A 2ª Câmara de Direito Público do Tribunal de Justiça de Pernambuco iniciou, no dia 19 de março, o julgamento de um recurso apresentado pelo Ministério Público de Pernambuco que trata da política urbana do município de Tamandaré, no Litoral Sul do estado.
O agravo de instrumento busca reverter decisão de primeira instância e garantir medidas urgentes, como a paralisação da aprovação de novos empreendimentos com base em leis consideradas desatualizadas, além da obrigatoriedade de revisão do Plano Diretor do município, que não é atualizado desde 2002.
Durante a sessão, representantes do MPPE apontaram a ausência de planejamento urbano como fator que tem permitido a criação de normas pontuais, sem considerar o desenvolvimento integrado da cidade. Segundo o órgão, esse cenário pode gerar impactos na infraestrutura urbana, como sobrecarga nos sistemas de água, esgoto e coleta de resíduos, além de possíveis danos ambientais.

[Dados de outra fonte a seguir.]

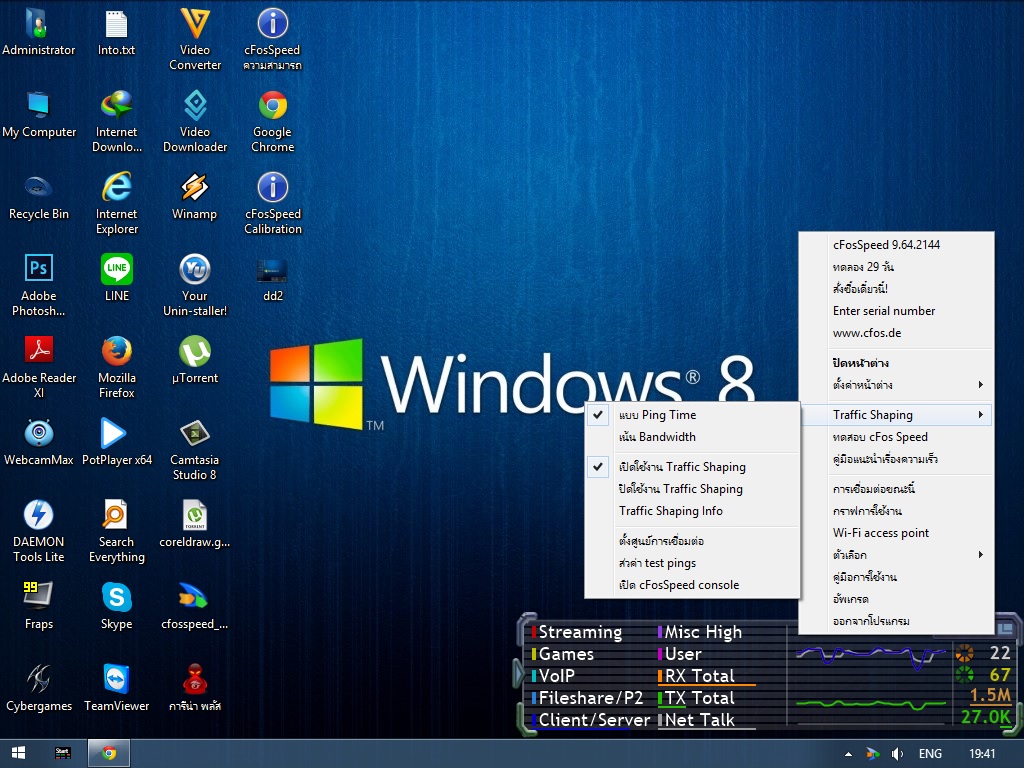The image size is (1024, 768).
Task: Select the Camtasia Studio 8 icon
Action: pos(194,434)
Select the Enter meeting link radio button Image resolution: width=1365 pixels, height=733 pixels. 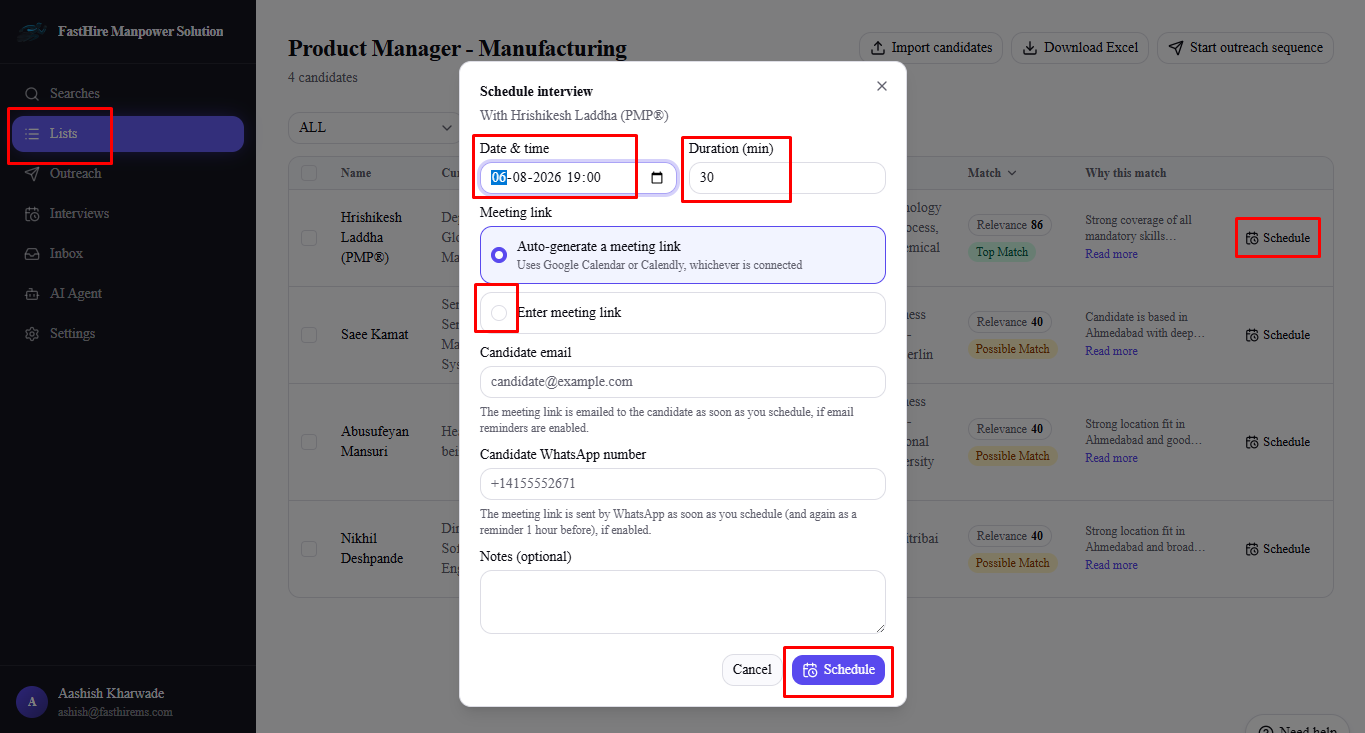(499, 313)
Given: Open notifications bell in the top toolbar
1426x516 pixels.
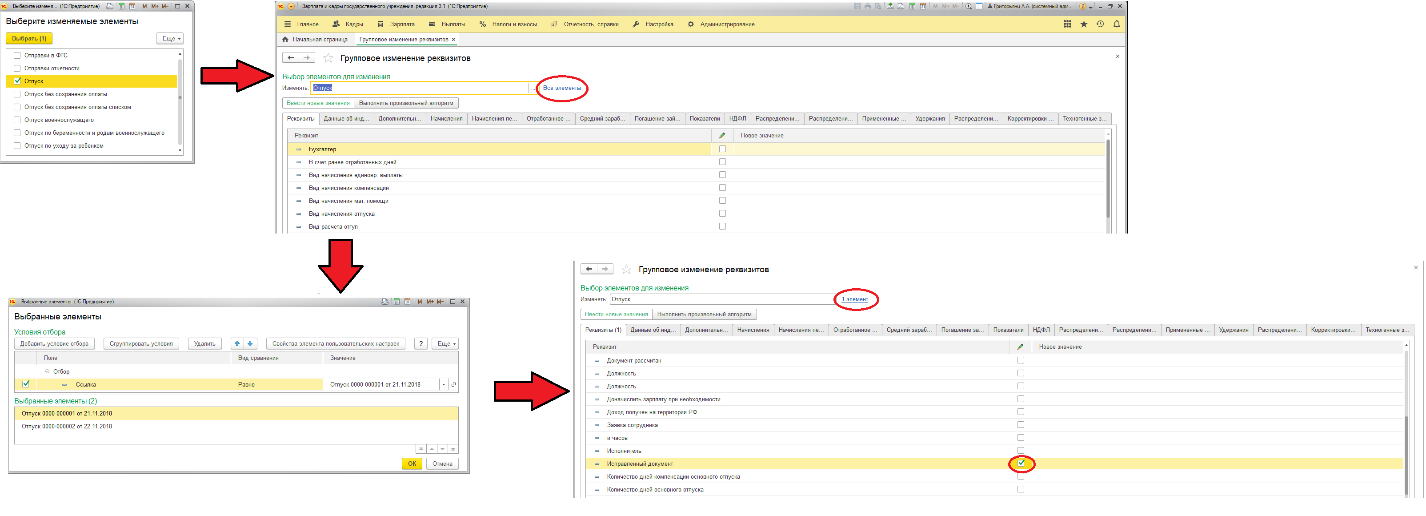Looking at the screenshot, I should pos(1116,23).
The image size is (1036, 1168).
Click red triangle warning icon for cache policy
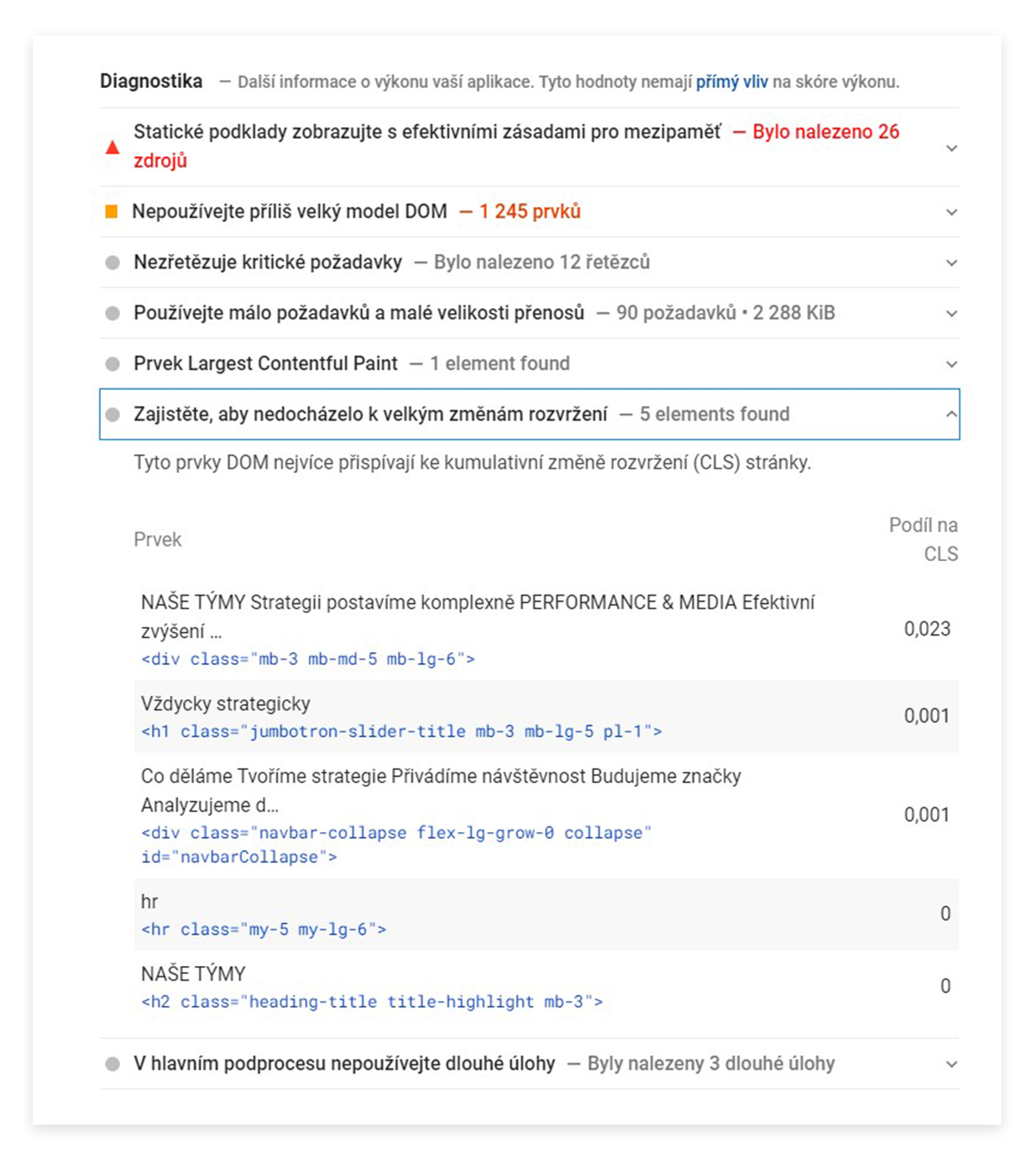point(112,147)
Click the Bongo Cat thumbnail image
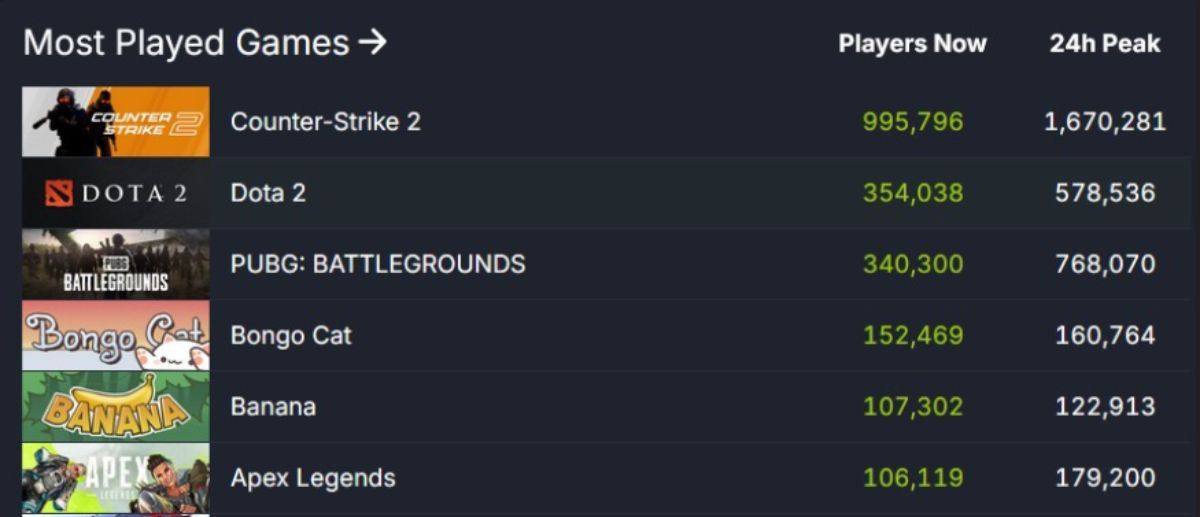 pos(116,335)
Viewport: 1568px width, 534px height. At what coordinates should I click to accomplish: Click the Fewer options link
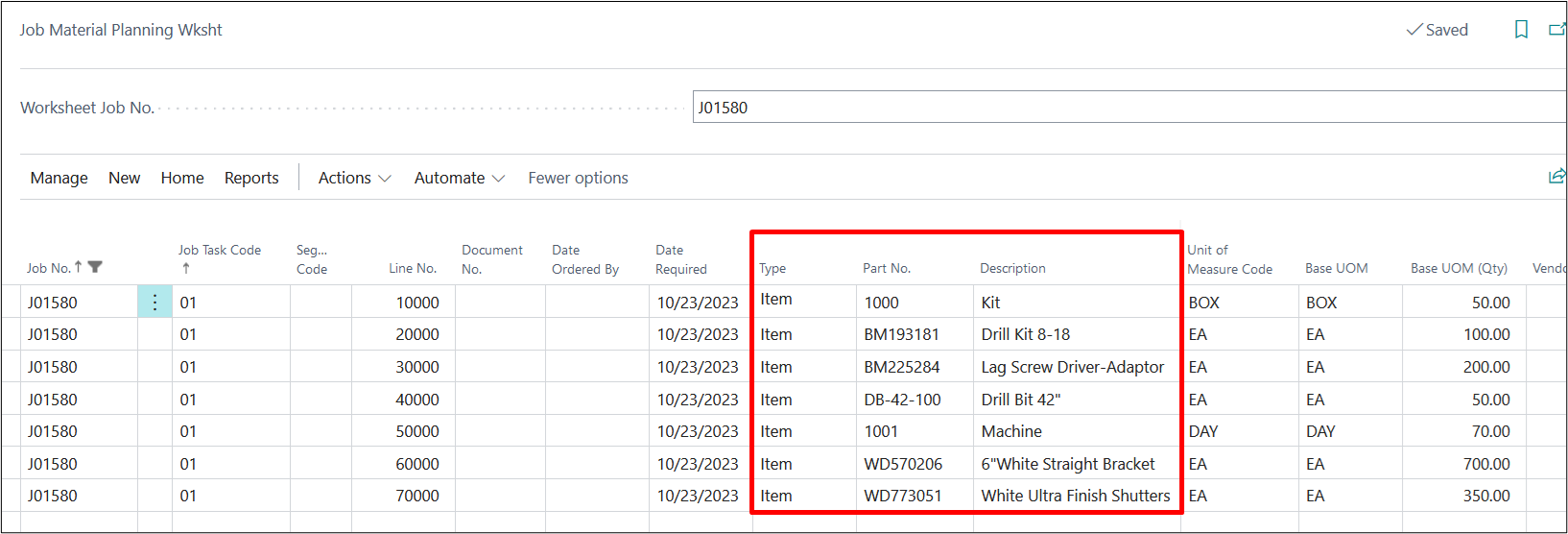pyautogui.click(x=578, y=178)

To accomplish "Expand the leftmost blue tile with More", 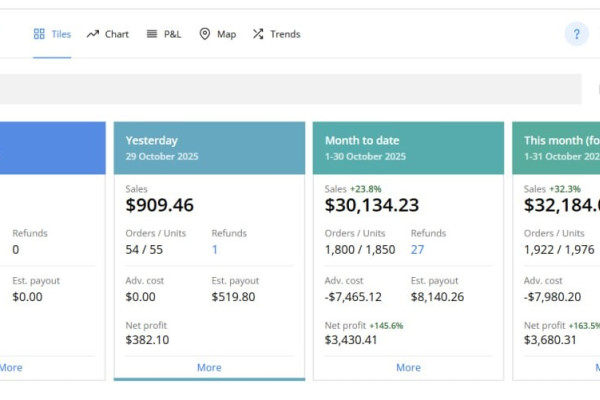I will click(11, 367).
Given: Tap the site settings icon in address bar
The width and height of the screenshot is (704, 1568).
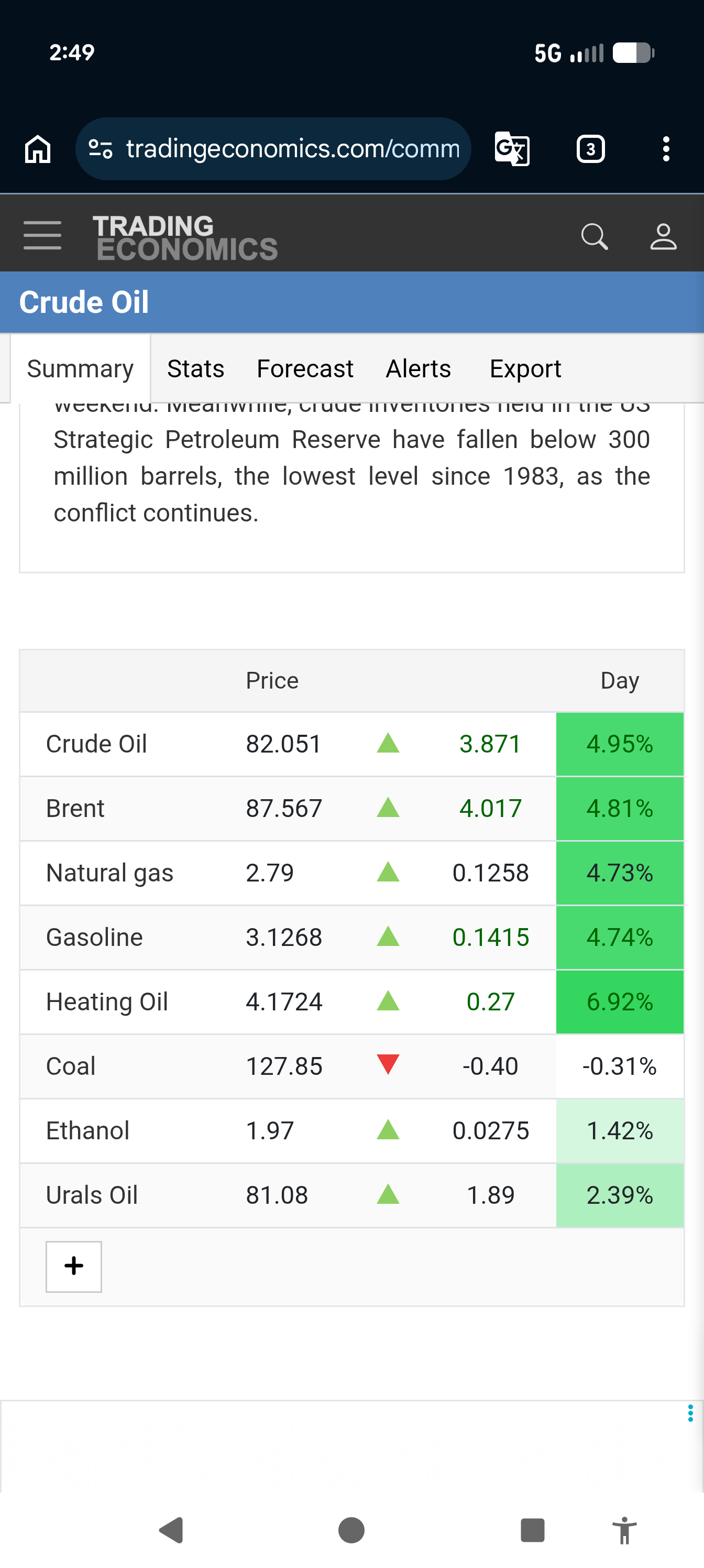Looking at the screenshot, I should pyautogui.click(x=101, y=149).
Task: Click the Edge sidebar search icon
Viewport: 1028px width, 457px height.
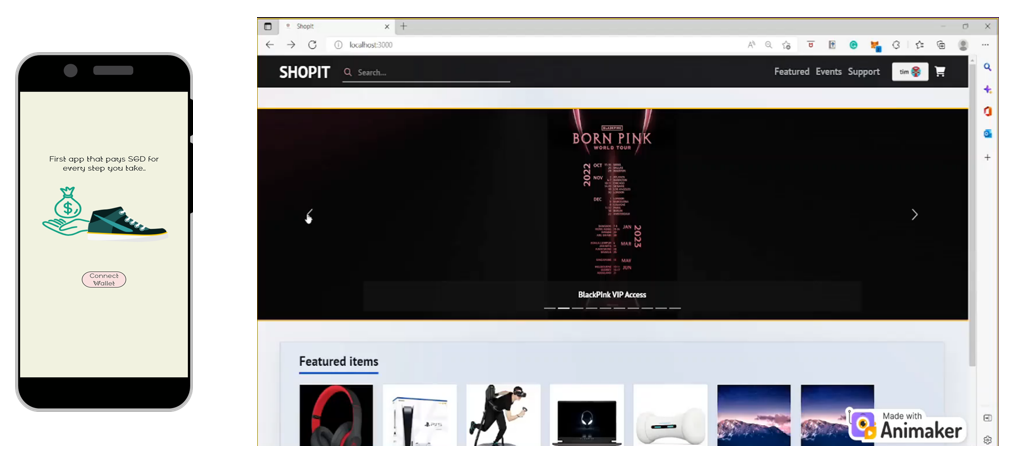Action: point(987,67)
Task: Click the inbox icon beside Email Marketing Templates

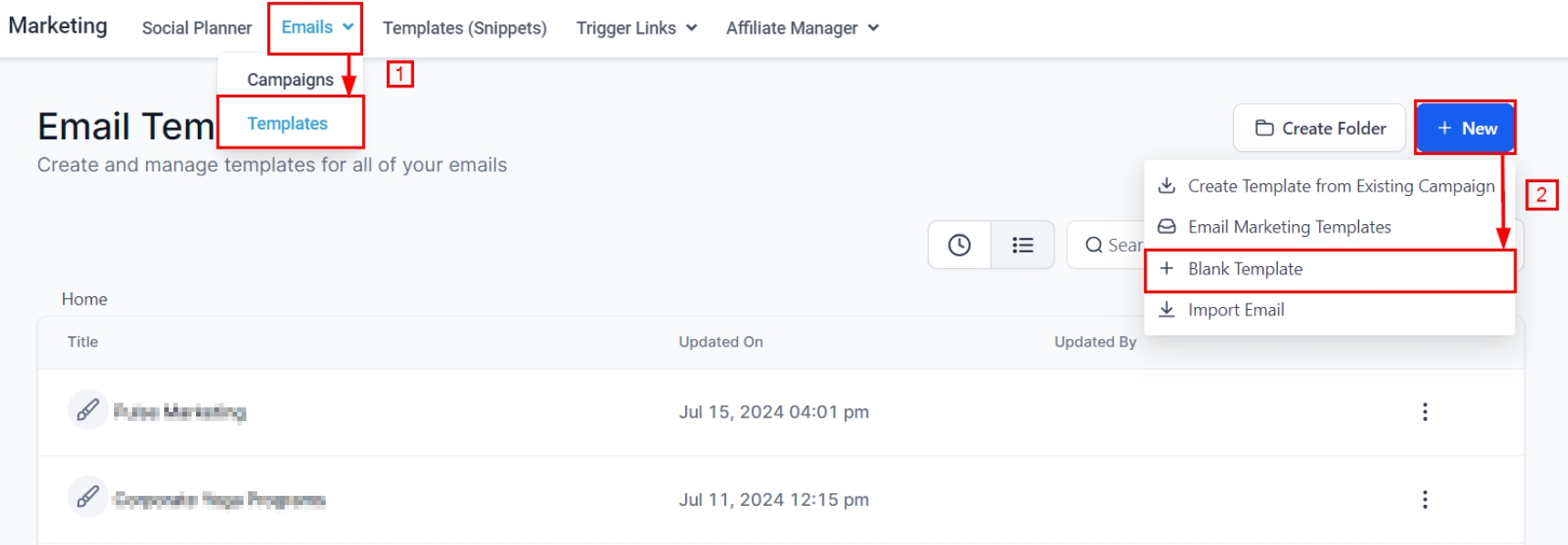Action: pyautogui.click(x=1167, y=227)
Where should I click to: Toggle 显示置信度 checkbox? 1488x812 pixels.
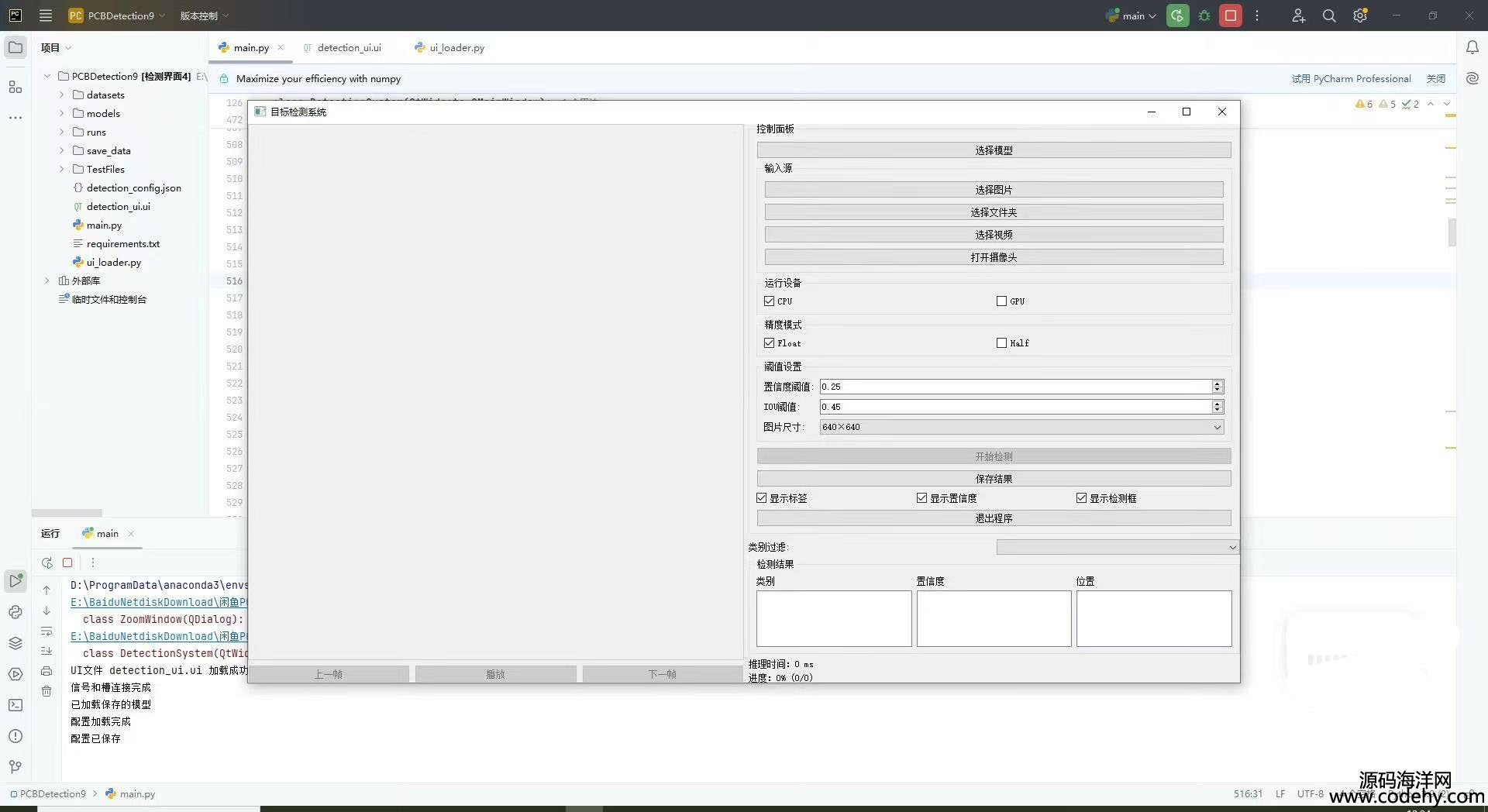[x=921, y=498]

Na análise do caso, o relator, desembargador José Ivo Guimarães, votou pelo provimento parcial do recurso. Ele reconheceu a existência de omissão do poder público municipal e estabeleceu que a prefeitura deverá apresentar, em até 60 dias, um cronograma técnico para revisão do Plano Diretor, sob pena de multa diária. Também foi fixado prazo adicional para que a Câmara Municipal dê andamento às etapas seguintes do processo.
O voto do relator foi acompanhado pelo desembargador Paulo Romero Sá Araújo. Já o presidente da Câmara, desembargador Ricardo Paes Barreto, pediu vista, solicitando mais tempo para análise do processo.
Com isso, o julgamento foi suspenso e deve ser retomado na próxima semana. Até lá, segue em vigor a suspensão temporária de licenças ambientais para grandes empreendimentos, conforme medida administrativa da CPRH.